Best of the best
These are Austin's best new restaurants for 2018
Everyone has an off year. For those in local hospitality, that was 2018. In all the splash and flash of the year, there was plenty of good, but little that rose to great. Money may not be the root of all evil, but in the Austin this year, the staggering amount of capital thrown into restaurants bought a lot of selfie props and even more mediocre food.

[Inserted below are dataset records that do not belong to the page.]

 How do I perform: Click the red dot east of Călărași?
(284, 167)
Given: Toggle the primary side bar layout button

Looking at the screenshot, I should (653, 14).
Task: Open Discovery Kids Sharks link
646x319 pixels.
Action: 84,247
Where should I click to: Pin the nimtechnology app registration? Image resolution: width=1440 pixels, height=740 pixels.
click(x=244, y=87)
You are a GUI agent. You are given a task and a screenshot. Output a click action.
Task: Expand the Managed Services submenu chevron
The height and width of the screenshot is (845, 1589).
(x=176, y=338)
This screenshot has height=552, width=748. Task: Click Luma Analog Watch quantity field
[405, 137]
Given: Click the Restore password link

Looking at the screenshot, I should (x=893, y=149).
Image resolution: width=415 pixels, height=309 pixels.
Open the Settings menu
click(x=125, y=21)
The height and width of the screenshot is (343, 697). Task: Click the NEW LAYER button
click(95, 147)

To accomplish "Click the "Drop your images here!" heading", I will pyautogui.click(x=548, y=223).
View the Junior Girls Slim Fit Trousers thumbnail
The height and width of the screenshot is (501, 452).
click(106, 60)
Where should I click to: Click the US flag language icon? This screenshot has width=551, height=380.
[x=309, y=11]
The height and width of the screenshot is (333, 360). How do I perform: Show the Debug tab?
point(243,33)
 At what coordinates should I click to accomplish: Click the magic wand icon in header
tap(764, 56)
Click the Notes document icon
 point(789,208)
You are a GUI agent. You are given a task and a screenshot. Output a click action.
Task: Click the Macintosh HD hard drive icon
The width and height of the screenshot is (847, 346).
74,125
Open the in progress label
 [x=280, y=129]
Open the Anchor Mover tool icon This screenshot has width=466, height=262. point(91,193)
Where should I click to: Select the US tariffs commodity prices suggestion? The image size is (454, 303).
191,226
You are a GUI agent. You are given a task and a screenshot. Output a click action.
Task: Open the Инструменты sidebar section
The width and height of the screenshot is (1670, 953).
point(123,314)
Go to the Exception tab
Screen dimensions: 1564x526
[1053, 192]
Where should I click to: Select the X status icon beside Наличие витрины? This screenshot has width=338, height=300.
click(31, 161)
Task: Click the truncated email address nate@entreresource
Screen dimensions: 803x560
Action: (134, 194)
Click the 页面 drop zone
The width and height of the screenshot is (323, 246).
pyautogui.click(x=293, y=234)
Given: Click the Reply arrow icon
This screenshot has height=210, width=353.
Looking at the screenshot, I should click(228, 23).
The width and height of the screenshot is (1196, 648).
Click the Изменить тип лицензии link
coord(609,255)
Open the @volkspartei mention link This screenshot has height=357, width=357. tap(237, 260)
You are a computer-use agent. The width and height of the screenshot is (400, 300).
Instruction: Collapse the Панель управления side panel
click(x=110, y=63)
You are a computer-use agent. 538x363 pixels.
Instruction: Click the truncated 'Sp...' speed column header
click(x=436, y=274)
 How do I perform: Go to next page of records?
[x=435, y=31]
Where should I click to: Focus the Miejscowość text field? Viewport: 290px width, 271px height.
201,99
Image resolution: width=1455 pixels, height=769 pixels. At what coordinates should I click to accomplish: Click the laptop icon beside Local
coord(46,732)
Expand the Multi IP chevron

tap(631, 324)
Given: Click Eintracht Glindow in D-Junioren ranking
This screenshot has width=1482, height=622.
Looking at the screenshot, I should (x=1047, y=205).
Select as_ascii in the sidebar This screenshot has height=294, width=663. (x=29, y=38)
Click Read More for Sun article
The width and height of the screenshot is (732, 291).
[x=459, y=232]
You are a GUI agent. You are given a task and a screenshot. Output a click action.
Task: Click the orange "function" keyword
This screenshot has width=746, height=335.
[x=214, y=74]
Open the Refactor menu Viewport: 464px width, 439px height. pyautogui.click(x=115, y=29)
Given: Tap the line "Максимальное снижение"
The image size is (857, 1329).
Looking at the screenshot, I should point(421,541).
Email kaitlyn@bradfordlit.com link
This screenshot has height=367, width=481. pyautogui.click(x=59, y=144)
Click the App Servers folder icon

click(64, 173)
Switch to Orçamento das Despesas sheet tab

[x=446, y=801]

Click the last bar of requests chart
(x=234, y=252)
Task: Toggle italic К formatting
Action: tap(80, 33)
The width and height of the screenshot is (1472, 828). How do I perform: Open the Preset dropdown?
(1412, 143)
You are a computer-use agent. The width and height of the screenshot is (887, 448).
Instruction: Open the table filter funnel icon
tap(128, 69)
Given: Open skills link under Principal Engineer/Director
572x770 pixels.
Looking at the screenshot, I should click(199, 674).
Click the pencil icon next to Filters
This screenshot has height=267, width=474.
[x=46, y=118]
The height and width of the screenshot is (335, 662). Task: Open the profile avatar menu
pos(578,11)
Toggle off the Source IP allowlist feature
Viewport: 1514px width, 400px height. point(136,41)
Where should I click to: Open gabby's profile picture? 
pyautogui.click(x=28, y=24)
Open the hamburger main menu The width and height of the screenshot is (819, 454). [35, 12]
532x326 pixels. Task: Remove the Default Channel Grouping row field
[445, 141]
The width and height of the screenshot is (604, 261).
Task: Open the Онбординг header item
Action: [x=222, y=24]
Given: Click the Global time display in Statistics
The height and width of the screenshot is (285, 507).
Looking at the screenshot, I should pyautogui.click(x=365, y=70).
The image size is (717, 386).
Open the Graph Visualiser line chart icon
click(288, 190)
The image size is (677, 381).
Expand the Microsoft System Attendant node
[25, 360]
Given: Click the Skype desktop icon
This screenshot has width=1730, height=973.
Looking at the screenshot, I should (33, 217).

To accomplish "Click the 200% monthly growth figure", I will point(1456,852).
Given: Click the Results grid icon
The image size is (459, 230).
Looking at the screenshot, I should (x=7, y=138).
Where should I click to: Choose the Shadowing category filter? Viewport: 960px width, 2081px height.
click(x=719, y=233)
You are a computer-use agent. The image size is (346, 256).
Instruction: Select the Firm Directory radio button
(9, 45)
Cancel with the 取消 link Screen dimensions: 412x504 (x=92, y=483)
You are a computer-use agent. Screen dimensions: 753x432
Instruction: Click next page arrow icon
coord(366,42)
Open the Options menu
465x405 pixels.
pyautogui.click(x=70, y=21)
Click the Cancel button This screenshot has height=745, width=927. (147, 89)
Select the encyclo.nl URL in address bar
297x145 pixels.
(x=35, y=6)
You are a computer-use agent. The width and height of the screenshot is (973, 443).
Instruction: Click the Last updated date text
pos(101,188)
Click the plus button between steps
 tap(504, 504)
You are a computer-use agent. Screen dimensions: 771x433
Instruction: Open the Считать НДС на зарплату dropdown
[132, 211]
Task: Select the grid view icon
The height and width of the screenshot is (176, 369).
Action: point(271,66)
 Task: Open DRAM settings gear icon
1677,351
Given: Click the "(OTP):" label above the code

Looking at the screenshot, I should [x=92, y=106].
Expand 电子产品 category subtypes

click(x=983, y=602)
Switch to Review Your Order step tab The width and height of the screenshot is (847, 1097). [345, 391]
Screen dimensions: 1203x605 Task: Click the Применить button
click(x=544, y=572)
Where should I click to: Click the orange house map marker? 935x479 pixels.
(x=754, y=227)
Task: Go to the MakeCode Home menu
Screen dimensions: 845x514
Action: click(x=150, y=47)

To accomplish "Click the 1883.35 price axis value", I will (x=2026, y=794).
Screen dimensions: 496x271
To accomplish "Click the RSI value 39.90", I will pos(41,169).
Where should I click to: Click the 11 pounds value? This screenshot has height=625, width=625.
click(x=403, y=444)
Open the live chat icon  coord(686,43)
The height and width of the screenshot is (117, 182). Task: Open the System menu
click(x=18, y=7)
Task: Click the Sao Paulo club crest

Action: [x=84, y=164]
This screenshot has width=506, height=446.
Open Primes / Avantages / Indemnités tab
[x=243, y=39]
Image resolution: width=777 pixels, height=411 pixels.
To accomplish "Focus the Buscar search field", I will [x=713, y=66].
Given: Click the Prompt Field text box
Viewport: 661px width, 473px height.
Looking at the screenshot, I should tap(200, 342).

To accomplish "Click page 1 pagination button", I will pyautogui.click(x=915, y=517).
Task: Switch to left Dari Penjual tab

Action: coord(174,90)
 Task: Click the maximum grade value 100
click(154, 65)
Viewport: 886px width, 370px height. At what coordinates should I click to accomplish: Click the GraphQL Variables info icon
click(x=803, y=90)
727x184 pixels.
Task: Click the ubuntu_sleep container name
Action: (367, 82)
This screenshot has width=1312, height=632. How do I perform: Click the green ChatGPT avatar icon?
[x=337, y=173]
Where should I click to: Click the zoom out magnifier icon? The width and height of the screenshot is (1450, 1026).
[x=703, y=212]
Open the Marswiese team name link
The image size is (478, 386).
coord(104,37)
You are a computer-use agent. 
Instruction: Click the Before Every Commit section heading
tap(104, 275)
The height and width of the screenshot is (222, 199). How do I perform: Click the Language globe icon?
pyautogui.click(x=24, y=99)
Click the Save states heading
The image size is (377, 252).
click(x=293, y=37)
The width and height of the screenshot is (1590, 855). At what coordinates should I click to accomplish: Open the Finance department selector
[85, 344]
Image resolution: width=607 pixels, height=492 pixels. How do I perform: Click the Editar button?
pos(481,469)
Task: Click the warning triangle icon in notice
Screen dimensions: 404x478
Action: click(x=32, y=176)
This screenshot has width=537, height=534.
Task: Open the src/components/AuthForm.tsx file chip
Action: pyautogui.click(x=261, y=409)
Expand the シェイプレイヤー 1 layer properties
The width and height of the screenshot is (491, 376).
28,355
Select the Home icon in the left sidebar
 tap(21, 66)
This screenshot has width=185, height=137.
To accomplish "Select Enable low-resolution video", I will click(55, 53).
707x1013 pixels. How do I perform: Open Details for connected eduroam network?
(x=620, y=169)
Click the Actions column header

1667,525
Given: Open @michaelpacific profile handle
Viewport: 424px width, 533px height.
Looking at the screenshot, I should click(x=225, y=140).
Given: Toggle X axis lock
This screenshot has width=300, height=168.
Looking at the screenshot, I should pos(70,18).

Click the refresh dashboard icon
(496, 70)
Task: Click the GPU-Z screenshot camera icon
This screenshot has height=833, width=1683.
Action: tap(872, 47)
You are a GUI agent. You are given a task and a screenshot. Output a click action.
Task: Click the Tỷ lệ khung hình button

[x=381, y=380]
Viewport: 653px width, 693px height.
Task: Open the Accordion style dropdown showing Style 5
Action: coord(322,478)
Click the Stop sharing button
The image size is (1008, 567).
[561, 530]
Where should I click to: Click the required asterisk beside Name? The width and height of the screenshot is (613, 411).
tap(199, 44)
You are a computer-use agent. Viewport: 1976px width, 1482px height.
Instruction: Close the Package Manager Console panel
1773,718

But a select few did manage to peek out from the miasma. Whether from humble food trucks or much talked about East Austin debuts, the culinary peaks all came from the smallest things — a slick of mesquite butter slathered on rustic bread or a spike of American cheese on a perfectly executed burger. By focusing on old-school hospitality or pairing menus down to one dish, 2018's best new restaurants are the strongest argument yet for Austin getting back to the basics.
Better Half
The Austin restaurant scene paid a lot of lip service to the idea of neighborhood restaurants this year without giving much thought to what that actually means. Any eatery with residential neighbors and extended hours can make the claim, but this West Fifth Street eatery is really one of two newcomers that really earned it (see Sour Duck below for the other). Although the menu isn’t heavy on the kinds of fatty classics that most people recognize as comfort food, it is filled with treats you’ll want to eat time and time again. For me that was the greens and grains, a healthy-ish dish that I craved more than any other this year.
The Brewer’s Table
The way in which head brewer Drew Durish and chef Zach Hunter trade ingredients between beer and food at this East Austin spot seems like two seasoned pickers playing “Dueling Banjos.” They borrow elements from each other, say a brewer’s yeast that appears toasted on a venison tartare or the roasted beets that show up in a lager, each adding their own flourish before handing back the spotlight. When combined in a meal, it all comes effortlessly together to form one toe-tapping duet.
Discada
What Xose Velasco does looks simple. When guests order, all they see is a mixture of beef and pork being scooped off a plow-like disc, then piled in a small tortilla with fixings. Behind the scenes, however, that meat is marinating for an entire day before being slowly roasted for even longer. And that doesn’t go into the time the chef spent perfecting his family’s recipe. That's a lot of work in service of immediacy — the seconds long burst when the taco’s acid and fat hit the tongue. Austin should thank its lucky stars that someone is willing to do it.
Garrison
This year had no shortage of beautiful restaurant spaces, but the Fairmont Hotel’s signature restaurant was not one of them. The facade is a Vegas-meets-Hill Country fever dream, the textiles seem pulled from the darkest reaches of Calico Corners, and the cubby holes along the wall don’t make sense. But it is also one of precious few new restaurants that is able to make a special occasion actually seem special. While other new restaurants seem to exist solely for Instagram, Garrison came through where it really counts: impeccable service, an inspiring beverage program, and a kitchen team that knocks it out of the park every time.
Sour Duck Market
Bryce Gilmore’s two other restaurants are synonymous with Austin fine dining, so when the James Beard-nominated chef decided to do a sort of fancified Boston Market, it was impossible not to take notice. That comparison to the bland nationwide chain is tongue-in-cheek, of course, but Sour Duck is the kind of place I wish was on every corner. It’s family friendly without serving chicken nuggets, and works just as well for first dates and happy hours. In the morning, it even does double duty as a coffee shop. In other words, it’s the sort of place that works its way into your daily life. Other upscale restaurateurs should take notice.
Suerte
This is not a ranked list, but I’ll give it a No. 1 anyway. No new restaurant this year was as electrifying as Sam Hellman-Mass and Fermin Nuñez’s buzzy east side joint. In the U.S., Mexican cuisine can often get bogged down in authenticity, the notion that the country’s traditional foodways should be frozen in time. Even when using ancient techniques — most notably the nixtamilization process used to prepare the masa used throughout Suerte’s menu — the two chefs prove that cooking should be a living art. And man, are dishes like the goat barbacoa, red prawn aguachile, and carnitas tlacoyo startlingly alive.